Anyways, back to the game… There were several instances in that game where I would think that something meant something else, and what it did was it gave us this really beautiful chance to talk about how brains are different, and how we default back to doing what we know when we don’t have further information. So it’s also that ability and that awareness that people may not know something because they haven’t been exposed to or experienced it yet.

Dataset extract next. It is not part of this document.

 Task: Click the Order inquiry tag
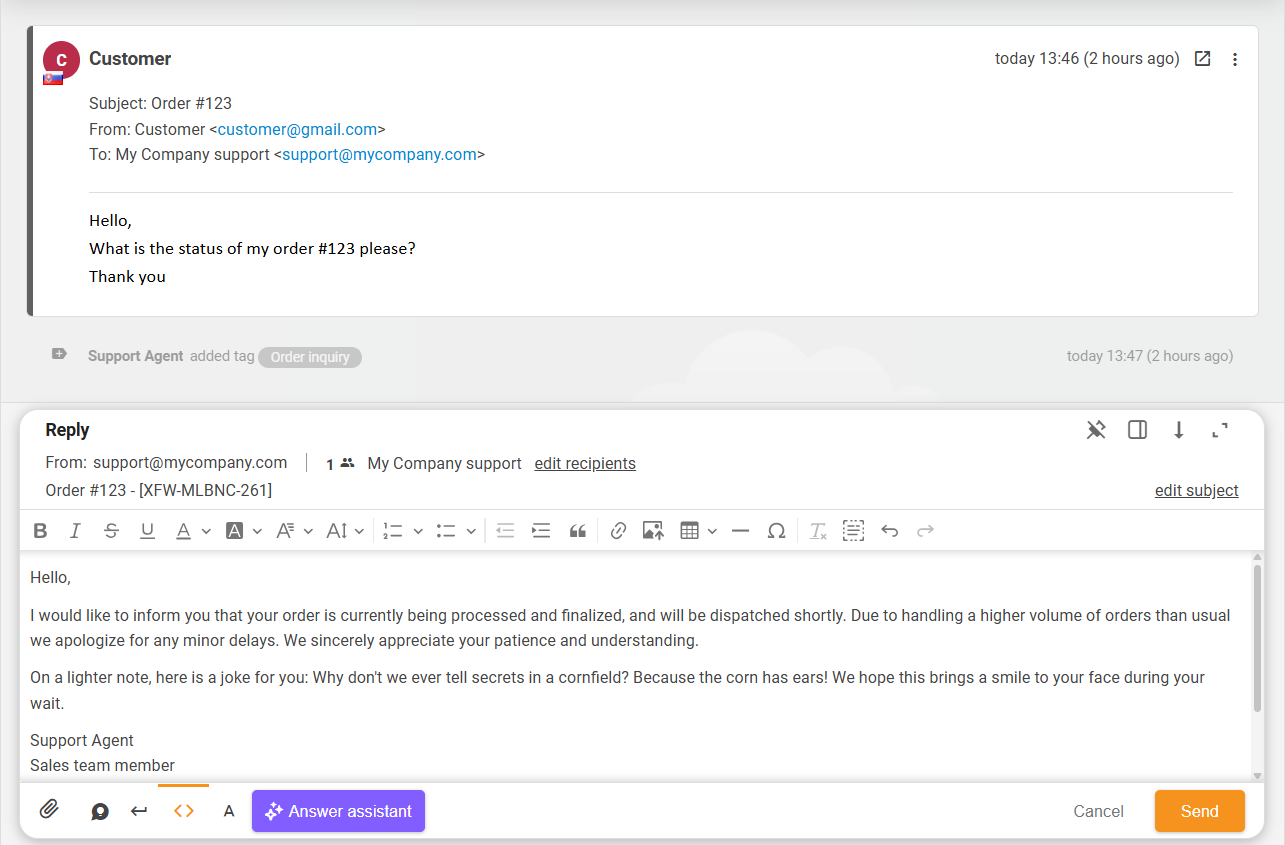pyautogui.click(x=310, y=357)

My most favorite part about this whole scenario is we were drawing – I just draw these rogue brains, hand-drawn – I’ve gotten very good at drawing the side profile of the brain. But in the brain this student put a bunch of people. He said, “I feel like people are really important to you. You seem to really like people.” And I was like, “You know, I really do care about the people in my life, so I think that’s a really cool observation that you made.” But I just said, “Do you see in our brains that we think about, and we focus on different things. And that means when we come together, having a shared level of understanding is so important. That seemed to really click for this student, and it seems to click with a lot of students. Some students get it in that one-time exposure, and some benefit from multiple times of exposure. But be thinking about that and teaching that skill of are you able to communicate the shared understandings around a task? And also how to navigate any communication breakdowns that might happen. So for example, saying “If I don’t understand, then how are we going to approach that scenario?” That can be really, really helpful. And I think for us as adults it’s really helpful, too, in our communication with other adults. So different brains, different interests, different communication styles – how do we create a shared understanding when we come together?
All right, everybody. I hope you have a fantastic rest of your day, and I will talk to you soon.